= Beginning of Section =

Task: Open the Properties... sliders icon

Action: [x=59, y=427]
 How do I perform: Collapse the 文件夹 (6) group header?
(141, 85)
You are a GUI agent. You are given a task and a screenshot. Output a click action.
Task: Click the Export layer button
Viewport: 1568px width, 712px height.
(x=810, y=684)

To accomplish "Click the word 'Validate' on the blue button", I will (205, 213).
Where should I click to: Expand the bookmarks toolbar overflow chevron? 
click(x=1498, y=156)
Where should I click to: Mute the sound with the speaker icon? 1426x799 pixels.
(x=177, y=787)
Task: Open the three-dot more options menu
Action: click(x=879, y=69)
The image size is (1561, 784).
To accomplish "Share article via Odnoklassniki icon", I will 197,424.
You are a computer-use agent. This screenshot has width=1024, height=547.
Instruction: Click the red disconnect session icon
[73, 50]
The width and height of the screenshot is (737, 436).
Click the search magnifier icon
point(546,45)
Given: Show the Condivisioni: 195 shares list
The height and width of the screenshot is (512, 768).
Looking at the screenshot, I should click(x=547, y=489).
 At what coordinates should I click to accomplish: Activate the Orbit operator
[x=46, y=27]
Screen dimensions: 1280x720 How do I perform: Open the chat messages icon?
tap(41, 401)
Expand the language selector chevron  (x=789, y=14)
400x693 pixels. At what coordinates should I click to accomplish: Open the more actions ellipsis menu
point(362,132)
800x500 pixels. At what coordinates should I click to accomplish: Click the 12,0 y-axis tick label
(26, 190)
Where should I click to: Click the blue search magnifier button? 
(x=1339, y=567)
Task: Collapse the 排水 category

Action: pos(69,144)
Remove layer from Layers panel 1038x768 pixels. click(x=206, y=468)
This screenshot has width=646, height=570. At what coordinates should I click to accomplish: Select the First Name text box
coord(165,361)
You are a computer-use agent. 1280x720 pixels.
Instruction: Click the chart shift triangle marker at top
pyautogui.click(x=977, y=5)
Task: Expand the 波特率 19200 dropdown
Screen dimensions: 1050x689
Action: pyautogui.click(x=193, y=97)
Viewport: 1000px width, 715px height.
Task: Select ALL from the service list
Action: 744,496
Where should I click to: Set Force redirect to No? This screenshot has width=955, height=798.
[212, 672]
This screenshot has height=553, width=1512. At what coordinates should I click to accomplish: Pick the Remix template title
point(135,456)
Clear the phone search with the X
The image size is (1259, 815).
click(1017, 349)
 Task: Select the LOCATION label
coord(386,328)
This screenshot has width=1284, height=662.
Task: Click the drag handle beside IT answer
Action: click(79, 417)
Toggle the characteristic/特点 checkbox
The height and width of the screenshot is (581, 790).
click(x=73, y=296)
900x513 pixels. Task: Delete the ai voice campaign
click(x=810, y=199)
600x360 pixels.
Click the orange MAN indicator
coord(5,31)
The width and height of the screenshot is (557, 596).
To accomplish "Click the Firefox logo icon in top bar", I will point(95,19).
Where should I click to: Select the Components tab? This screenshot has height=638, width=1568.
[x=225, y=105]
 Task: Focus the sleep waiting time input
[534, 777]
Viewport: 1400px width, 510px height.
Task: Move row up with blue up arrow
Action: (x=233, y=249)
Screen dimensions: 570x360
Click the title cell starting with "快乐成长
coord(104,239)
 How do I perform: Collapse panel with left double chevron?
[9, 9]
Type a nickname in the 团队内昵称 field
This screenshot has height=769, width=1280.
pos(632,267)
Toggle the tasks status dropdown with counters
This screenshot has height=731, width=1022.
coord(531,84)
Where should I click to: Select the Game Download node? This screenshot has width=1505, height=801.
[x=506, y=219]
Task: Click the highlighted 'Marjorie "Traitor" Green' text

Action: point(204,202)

= End of Section =

**What is required**
Please write out the whole listing once more, exactly.

**Response to the task**
Task: Open the Properties... sliders icon

Action: [x=59, y=427]
 How do I perform: Collapse the 文件夹 (6) group header?
(141, 85)
You are a GUI agent. You are given a task and a screenshot. Output a click action.
Task: Click the Export layer button
Viewport: 1568px width, 712px height.
(x=810, y=684)

To accomplish "Click the word 'Validate' on the blue button", I will (205, 213).
Where should I click to: Expand the bookmarks toolbar overflow chevron? 
click(x=1498, y=156)
Where should I click to: Mute the sound with the speaker icon? 1426x799 pixels.
(x=177, y=787)
Task: Open the three-dot more options menu
Action: click(x=879, y=69)
The image size is (1561, 784).
To accomplish "Share article via Odnoklassniki icon", I will 197,424.
You are a computer-use agent. This screenshot has width=1024, height=547.
Instruction: Click the red disconnect session icon
[73, 50]
The width and height of the screenshot is (737, 436).
Click the search magnifier icon
point(546,45)
Given: Show the Condivisioni: 195 shares list
The height and width of the screenshot is (512, 768).
Looking at the screenshot, I should click(x=547, y=489).
 At what coordinates should I click to accomplish: Activate the Orbit operator
[x=46, y=27]
Screen dimensions: 1280x720 How do I perform: Open the chat messages icon?
tap(41, 401)
Expand the language selector chevron  (x=789, y=14)
400x693 pixels. At what coordinates should I click to accomplish: Open the more actions ellipsis menu
point(362,132)
800x500 pixels. At what coordinates should I click to accomplish: Click the 12,0 y-axis tick label
(26, 190)
Where should I click to: Click the blue search magnifier button? 
(x=1339, y=567)
Task: Collapse the 排水 category

Action: pos(69,144)
Remove layer from Layers panel 1038x768 pixels. click(x=206, y=468)
This screenshot has width=646, height=570. At what coordinates should I click to accomplish: Select the First Name text box
coord(165,361)
You are a computer-use agent. 1280x720 pixels.
Instruction: Click the chart shift triangle marker at top
pyautogui.click(x=977, y=5)
Task: Expand the 波特率 19200 dropdown
Screen dimensions: 1050x689
Action: pyautogui.click(x=193, y=97)
Viewport: 1000px width, 715px height.
Task: Select ALL from the service list
Action: 744,496
Where should I click to: Set Force redirect to No? This screenshot has width=955, height=798.
[212, 672]
This screenshot has height=553, width=1512. At what coordinates should I click to accomplish: Pick the Remix template title
point(135,456)
Clear the phone search with the X
The image size is (1259, 815).
click(1017, 349)
 Task: Select the LOCATION label
coord(386,328)
This screenshot has width=1284, height=662.
Task: Click the drag handle beside IT answer
Action: click(79, 417)
Toggle the characteristic/特点 checkbox
The height and width of the screenshot is (581, 790).
click(x=73, y=296)
900x513 pixels. Task: Delete the ai voice campaign
click(x=810, y=199)
600x360 pixels.
Click the orange MAN indicator
coord(5,31)
The width and height of the screenshot is (557, 596).
To accomplish "Click the Firefox logo icon in top bar", I will point(95,19).
Where should I click to: Select the Components tab? This screenshot has height=638, width=1568.
[x=225, y=105]
 Task: Focus the sleep waiting time input
[534, 777]
Viewport: 1400px width, 510px height.
Task: Move row up with blue up arrow
Action: (x=233, y=249)
Screen dimensions: 570x360
Click the title cell starting with "快乐成长
coord(104,239)
 How do I perform: Collapse panel with left double chevron?
[9, 9]
Type a nickname in the 团队内昵称 field
This screenshot has height=769, width=1280.
pos(632,267)
Toggle the tasks status dropdown with counters
This screenshot has height=731, width=1022.
coord(531,84)
Where should I click to: Select the Game Download node? This screenshot has width=1505, height=801.
[x=506, y=219]
Task: Click the highlighted 'Marjorie "Traitor" Green' text

Action: point(204,202)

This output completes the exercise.